Остров-cайт Александра Радашкевича / Публицистика / ЛИЦОМ К ЛИЦУ (название в России: ОТРАЖЕННЫЙ СВЕТ). Первый сборник воспоминаний о Николае Гумилёве

Публицистика

ЛИЦОМ К ЛИЦУ (название в России: ОТРАЖЕННЫЙ СВЕТ). Первый сборник воспоминаний о Николае Гумилёве

Первый сборник воспоминаний о Николае Гумилёве

 

 

 

  
         
 Владимир Сысков. Николай Гумилёв. 1989

 

 

  

 

 

…Зимний день. Петербург.

С Гумилёвым вдвоём,

Вдоль замёрзшей Невы,

как по берегу Леты…

Георгий Иванов

 

 

 

                                   

         Выпущенный в этом году совместно издательствами «Третья волна» (Париж–Нью-Йорк) и «Голубой всадник» (Дюссельдорф) сборник «Николай Гумилёв в воспоминаниях современников» вызвал живой интерес не только в эмиграции, но и в России, где, как сообщала «Русская мысль» (см. № 3764), издательство «Московский рабочий» намерено осуществить его переиздание. Редактор-составитель сборника, автор предисловия и комментариев к нему – живущий в США литературный критик и поэт Вадим Крейд. В 1988 году в издательстве «Antiquary» вышла другая его работа о поэте – «Гумилёв (Библиография)».

            Особый интерес к новой книге закономерен: это первый сборник воспоминаний о лишь недавно вышедшем из-под официального запрета поэте, читательская любовь к которому огромна и неизменна. Расположенные по хронологическому принципу тридцать очерков, принадлежащих перу двадцати четырёх лично знавших поэта авторов, составили настоящее издание.
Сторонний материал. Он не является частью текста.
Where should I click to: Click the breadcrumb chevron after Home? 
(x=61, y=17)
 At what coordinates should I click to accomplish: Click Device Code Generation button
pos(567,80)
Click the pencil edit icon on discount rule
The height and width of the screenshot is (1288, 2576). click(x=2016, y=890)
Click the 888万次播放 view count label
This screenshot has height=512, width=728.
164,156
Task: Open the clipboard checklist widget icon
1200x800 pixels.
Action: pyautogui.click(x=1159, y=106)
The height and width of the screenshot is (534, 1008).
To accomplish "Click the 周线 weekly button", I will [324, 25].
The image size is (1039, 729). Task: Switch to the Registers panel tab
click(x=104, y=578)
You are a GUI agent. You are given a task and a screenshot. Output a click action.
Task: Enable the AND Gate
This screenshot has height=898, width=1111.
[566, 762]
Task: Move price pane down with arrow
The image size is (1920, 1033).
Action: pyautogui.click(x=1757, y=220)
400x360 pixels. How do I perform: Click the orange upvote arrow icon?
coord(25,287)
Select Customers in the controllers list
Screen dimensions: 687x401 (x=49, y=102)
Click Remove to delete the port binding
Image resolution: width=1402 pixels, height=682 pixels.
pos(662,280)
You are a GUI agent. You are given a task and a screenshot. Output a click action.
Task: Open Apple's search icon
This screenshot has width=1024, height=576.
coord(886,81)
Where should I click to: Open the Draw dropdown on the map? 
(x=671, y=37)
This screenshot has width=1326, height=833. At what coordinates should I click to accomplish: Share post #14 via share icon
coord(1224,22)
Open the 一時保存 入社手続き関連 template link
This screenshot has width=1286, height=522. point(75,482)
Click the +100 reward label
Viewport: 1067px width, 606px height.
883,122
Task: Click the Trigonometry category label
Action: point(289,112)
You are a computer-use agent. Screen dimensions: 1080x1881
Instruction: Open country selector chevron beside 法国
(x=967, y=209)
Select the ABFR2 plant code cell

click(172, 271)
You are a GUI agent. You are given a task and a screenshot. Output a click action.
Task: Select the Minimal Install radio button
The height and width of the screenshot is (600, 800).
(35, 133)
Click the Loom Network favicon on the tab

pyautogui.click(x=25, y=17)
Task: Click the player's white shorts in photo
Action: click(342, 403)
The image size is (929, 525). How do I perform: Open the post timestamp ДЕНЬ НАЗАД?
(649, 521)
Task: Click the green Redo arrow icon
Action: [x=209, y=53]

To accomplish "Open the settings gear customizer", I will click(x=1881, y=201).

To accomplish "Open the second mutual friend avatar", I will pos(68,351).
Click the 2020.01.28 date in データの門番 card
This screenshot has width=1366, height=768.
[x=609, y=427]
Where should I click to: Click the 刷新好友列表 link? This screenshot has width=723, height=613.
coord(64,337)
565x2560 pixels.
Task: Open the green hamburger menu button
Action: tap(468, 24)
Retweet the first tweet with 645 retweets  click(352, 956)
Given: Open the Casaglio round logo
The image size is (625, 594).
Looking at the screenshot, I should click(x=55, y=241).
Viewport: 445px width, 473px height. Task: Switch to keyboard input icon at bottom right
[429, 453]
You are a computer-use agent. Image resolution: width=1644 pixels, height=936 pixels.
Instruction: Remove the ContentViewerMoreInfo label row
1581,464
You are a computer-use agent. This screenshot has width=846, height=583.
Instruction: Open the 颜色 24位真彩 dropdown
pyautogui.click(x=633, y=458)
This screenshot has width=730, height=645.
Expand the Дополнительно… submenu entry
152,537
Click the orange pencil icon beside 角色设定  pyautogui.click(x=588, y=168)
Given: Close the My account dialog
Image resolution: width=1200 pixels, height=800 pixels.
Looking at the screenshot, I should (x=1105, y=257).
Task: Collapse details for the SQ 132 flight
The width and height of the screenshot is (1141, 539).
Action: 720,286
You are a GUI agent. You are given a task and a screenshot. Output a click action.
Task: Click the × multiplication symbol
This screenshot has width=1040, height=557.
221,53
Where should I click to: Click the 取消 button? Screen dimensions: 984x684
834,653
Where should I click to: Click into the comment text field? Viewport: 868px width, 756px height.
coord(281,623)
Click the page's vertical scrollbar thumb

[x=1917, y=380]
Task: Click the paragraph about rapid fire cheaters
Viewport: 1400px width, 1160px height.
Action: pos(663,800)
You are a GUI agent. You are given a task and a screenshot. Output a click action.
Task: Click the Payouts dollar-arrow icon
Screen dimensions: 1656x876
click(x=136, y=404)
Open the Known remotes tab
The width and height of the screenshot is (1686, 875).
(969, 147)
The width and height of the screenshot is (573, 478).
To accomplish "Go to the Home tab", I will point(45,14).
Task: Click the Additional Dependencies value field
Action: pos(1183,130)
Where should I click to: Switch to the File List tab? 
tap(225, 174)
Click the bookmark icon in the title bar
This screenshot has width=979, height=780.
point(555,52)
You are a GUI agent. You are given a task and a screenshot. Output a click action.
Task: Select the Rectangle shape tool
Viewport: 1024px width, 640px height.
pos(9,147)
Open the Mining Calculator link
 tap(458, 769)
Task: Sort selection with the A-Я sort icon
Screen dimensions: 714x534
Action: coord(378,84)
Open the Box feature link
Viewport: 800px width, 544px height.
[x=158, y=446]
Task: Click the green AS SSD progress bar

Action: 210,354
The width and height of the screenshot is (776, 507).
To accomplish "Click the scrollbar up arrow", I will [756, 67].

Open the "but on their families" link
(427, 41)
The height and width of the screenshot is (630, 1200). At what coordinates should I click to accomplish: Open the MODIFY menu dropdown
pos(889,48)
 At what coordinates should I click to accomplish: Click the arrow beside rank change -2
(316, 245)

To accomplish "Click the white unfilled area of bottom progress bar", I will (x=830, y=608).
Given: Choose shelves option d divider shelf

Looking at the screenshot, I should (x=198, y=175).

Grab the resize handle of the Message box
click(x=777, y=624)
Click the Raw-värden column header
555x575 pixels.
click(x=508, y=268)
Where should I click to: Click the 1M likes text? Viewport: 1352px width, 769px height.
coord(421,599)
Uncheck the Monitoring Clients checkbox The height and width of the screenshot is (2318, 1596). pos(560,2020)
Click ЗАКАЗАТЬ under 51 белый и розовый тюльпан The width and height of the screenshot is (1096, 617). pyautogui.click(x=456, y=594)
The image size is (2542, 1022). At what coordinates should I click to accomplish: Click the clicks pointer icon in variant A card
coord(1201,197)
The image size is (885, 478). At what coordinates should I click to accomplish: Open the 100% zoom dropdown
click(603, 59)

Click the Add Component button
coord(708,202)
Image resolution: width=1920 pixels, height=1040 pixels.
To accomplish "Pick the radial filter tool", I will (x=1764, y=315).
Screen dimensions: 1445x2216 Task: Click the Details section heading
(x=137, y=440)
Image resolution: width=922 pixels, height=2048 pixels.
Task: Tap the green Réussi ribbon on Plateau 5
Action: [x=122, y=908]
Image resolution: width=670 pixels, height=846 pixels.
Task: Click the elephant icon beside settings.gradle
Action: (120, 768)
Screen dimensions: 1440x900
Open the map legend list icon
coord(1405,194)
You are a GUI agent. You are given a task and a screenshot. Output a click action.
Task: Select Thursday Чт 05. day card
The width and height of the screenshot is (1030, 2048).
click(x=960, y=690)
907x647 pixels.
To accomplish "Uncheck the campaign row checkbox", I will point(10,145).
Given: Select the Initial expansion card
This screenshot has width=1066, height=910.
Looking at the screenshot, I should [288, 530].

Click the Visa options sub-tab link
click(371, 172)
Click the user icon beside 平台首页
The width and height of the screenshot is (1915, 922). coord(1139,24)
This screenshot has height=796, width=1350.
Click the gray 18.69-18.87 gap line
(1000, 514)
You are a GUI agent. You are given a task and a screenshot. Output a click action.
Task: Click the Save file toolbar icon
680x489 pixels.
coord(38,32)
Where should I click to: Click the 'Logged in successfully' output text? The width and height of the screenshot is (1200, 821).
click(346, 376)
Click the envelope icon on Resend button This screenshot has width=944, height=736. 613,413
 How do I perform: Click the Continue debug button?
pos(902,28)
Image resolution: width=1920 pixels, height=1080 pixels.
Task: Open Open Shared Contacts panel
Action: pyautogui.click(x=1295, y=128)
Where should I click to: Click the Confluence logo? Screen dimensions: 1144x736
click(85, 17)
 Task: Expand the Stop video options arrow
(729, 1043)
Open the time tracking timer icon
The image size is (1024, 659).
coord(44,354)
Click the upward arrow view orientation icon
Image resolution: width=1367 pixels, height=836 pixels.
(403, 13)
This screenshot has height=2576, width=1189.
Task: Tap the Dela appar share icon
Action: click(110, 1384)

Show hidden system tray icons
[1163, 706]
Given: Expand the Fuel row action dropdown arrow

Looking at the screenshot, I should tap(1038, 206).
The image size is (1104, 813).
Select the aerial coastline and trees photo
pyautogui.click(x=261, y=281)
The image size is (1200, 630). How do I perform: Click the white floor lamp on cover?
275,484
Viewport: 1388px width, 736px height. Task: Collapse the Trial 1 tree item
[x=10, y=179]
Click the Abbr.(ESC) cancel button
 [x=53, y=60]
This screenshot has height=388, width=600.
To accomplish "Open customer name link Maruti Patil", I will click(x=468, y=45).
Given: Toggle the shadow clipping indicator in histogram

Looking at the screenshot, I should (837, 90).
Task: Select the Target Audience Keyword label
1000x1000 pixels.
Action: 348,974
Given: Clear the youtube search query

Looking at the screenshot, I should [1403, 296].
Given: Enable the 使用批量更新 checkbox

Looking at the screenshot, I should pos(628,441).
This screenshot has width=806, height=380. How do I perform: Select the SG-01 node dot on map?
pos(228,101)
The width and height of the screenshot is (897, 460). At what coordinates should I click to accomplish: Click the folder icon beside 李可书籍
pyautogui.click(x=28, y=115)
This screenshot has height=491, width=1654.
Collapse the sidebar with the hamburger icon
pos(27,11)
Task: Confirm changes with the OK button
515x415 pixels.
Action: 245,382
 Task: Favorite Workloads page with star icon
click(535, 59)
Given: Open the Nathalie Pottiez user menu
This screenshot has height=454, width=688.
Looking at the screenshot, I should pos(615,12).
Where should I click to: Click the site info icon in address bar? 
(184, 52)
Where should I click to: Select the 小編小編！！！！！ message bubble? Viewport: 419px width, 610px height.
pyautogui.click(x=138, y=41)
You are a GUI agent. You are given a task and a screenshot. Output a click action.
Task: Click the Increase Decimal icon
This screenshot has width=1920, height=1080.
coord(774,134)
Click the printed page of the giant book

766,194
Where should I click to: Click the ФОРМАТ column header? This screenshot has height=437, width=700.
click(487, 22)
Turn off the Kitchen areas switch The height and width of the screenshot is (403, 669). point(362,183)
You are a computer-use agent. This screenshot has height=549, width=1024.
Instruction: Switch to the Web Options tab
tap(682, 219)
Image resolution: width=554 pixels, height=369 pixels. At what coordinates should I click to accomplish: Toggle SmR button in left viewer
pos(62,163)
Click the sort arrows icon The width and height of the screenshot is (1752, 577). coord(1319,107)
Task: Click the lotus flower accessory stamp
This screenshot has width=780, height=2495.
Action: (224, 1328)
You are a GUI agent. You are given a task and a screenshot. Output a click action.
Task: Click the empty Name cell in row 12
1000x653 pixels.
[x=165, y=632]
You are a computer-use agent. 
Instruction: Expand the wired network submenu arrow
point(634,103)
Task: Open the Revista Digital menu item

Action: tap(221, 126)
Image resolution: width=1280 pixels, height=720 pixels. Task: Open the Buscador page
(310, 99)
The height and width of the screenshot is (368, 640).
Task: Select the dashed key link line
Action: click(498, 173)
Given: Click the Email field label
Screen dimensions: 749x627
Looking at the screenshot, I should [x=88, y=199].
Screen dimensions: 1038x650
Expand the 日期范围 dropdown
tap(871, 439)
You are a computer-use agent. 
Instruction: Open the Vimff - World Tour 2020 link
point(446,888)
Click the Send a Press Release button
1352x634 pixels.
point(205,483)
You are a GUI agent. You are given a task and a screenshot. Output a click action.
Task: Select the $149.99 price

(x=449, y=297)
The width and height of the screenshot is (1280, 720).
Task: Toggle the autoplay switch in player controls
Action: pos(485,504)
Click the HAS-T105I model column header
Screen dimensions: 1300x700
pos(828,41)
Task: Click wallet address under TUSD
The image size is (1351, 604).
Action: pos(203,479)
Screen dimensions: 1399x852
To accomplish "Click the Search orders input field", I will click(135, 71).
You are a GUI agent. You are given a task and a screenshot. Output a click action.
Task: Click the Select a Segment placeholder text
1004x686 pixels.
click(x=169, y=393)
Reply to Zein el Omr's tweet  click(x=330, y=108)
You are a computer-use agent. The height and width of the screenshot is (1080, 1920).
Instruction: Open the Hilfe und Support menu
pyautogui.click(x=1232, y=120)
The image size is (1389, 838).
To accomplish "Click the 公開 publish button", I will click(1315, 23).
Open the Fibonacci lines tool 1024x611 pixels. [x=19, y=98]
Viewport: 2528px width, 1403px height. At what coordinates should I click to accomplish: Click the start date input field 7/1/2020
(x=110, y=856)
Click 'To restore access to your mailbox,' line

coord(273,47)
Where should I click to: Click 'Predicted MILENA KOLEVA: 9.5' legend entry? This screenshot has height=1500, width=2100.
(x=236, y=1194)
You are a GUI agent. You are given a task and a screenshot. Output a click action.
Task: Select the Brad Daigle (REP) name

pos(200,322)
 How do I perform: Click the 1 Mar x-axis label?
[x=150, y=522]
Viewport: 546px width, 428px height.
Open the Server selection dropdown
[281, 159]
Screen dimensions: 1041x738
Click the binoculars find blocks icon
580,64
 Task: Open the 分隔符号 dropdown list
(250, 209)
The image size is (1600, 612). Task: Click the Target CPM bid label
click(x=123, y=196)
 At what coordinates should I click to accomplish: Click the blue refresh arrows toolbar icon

Наряду с такими общеизвестными именами, как Вячеслав Ходасевич, Андрей Белый, Сергей Маковский, Георгий Адамович, Максимилиан Волошин и Алексей Толстой, встречаются мало или вовсе неизвестные: Вера Неведомская, Анна Гумилёва, Иоганнес фон Гюнтер, Владимир Пяст и другие. В обширных комментариях к сборнику цитируются, в частности, высказывания, статьи и книги Александра Блока, Анны Ахматовой, Георгия Иванова, Михаила Кузмина, Корнея Чуковского и Ирины Одоевцевой.

            Цель этой книги, готовившейся к печати, когда минуло 100 лет со дня рождения поэта и 66 лет со дня трагической его гибели, как подчёркивает составитель во вступлении, «показать Гумилёва как поэта и как живого человека, как личность в живом окружении, в общении, разговорах и ежедневной деятельности…» Мне уже приходилось писать на страницах «РМ» о поэзии Гумилёва (см. «Годовщина одной легенды», № 3618), поэтому, не приведя ни одной строчки поэта, коснусь здесь лишь его образа, отражённого глазами современников и запечатлённого в сегодняшнем читательском сознании.

 

            Когда заходит речь о воспоминаниях, неизбежно встаёт пресловутый вопрос об их «правде». Нередко возникает перебранка между мемуаристами, каждый из которых претендует на непогрешимость своего портрета. Отчасти это, естественно, отражено и в данном сборнике. Сколько копий было сломано в погоне за недостижимой и, по непреложному порядку вещей, неосуществимой буквальностью, протокольностью, неоспоримостью.

            Забыто и литературное фиаско Гонкуров, с выхолащивающим натурализмом «списывавших» каждодневную реальность, с каждым днём всё больше от них ускользавшую. Забыто, что «лицом к лицу лица не увидать – большое видится на расстоянье». Забыто, наконец, то, что создаваемый в воспоминаниях образ – в той же степени портрет портретирующих, в какой – портретируемых.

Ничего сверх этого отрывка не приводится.